![]() |
Erdoğan Teke - Sabahattin Gencal Çekmeköy, 12. 09. 2024 |
Biz iki arkadaş ama arkadaş gibi
arkadaş 12. 09. 2024’te yine buluştuk pastanede. Tabii yine 14.02’de. Adımızı
söylemeye gerek yok. Hele yakışıklı fotoğraflarımızı gördükten sonra... Ama
tanımayanlar için yazalım. İstanbul’un Çekmeköyü’nde ikamet eden iki arkadaş
var: Sabahattin Gencal ve Erdoğan Teke. Nasıl derler? İhtiyar delikanlılar.
Şeyy, Erdoğan arkadaşımız bu ihtiyar sözünden hiç hazmetmez, bunu bilesiniz.
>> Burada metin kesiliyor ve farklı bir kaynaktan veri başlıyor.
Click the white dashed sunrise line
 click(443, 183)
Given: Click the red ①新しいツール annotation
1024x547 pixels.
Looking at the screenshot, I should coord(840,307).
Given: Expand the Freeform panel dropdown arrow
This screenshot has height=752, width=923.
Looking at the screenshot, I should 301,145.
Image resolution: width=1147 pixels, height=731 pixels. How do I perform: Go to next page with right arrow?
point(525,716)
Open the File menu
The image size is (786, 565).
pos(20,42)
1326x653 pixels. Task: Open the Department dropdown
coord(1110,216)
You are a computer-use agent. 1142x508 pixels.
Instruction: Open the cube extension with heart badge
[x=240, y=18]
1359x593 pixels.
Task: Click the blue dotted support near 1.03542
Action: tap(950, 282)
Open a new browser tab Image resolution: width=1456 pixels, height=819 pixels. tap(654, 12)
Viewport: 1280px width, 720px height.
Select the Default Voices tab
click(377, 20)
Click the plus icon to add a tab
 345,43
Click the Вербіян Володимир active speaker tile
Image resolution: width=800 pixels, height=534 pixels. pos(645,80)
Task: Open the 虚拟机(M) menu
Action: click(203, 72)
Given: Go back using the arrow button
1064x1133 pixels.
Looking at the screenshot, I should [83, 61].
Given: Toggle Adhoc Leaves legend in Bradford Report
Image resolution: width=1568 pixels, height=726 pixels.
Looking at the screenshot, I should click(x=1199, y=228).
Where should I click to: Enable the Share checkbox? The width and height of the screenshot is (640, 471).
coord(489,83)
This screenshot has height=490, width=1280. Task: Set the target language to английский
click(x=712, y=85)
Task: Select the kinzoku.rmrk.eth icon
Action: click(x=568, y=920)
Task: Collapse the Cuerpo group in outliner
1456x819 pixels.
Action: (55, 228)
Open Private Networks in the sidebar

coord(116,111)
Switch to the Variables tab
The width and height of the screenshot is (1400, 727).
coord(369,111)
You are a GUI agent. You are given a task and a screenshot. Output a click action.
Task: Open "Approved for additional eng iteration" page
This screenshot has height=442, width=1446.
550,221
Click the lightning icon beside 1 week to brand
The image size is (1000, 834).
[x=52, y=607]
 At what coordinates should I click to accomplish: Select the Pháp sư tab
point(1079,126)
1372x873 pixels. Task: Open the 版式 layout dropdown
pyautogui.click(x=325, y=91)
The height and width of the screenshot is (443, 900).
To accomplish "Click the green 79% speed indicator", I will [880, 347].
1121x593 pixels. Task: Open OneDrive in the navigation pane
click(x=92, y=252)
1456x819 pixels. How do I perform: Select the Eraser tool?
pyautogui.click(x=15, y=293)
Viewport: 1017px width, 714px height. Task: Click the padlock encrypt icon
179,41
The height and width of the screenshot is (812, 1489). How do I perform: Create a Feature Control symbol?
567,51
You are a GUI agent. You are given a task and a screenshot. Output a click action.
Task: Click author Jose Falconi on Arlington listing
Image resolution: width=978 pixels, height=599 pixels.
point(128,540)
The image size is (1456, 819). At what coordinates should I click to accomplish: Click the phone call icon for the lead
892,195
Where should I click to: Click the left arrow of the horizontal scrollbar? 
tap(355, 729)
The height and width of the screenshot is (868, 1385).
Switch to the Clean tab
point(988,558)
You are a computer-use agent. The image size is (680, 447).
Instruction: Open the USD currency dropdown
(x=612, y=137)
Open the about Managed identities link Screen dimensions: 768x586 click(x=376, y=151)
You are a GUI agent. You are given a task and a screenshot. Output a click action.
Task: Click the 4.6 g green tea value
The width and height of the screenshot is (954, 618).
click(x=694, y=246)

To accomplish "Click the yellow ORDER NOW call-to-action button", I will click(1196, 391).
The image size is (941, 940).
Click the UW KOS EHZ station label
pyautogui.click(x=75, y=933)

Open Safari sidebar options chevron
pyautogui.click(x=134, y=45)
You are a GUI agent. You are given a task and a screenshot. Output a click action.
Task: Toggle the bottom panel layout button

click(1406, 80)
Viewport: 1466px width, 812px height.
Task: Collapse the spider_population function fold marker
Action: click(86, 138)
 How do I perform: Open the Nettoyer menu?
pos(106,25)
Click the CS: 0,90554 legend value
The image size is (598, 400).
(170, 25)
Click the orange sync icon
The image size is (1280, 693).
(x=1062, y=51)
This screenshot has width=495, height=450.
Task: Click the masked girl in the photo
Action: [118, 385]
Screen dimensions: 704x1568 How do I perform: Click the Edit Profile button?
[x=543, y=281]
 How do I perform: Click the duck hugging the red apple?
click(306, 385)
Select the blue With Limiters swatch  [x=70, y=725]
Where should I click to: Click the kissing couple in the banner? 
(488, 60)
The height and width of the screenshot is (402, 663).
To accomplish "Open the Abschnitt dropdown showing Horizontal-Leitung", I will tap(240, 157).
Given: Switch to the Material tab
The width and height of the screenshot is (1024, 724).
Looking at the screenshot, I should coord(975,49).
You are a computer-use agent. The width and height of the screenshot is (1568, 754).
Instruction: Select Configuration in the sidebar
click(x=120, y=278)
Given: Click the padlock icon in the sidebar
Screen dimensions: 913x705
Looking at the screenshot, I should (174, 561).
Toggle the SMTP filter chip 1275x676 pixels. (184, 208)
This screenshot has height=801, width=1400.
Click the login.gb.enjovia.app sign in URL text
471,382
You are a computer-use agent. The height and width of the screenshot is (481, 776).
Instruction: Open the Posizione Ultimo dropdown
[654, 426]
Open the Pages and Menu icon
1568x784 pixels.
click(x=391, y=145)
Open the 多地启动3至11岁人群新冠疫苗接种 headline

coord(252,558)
Maşallah gerçekten hâlâ genç ve dinç. İsviçre’de ve Türkiye’de 15 sene kadar
futbol hakemliği yapmasının bir sonucu mu bu dinçlik. Onu doktorlar bilir.
Bizim gözlediğimiz odur ki; Erdoğan Bey, hakem gibi hakem. Bu durum,
hukukumuzun taban yaptığı bugünlerde daha çok anlaşılıyor.
Bu yazdıklarımızı bir toplantı
tutanağı olarak kabul etmeyiniz. Çünkü sohbetimizin çeyreğini bile
aktaramıyoruz sayfalara. Öylesine sohbet ettik. Öylesine derinlere daldık.
Kendi sağlık sorunlarımızdan mı söz
ettik? Hayır. Nasıl vakit geçirdiğimizden mi? Yine hayır. Hayır hayır. Biz,
bizden değil toplumumuzdan söz ettik. Biz toplum iyi olursa biz de iyi oluruz,
diyenlerdeniz. “Gemisini kurtaran kaptandır.” diyenlerden olmadığımız gibi
“Bana değmeyen yılan bin yaşasın.” diyenlerden de değiliz...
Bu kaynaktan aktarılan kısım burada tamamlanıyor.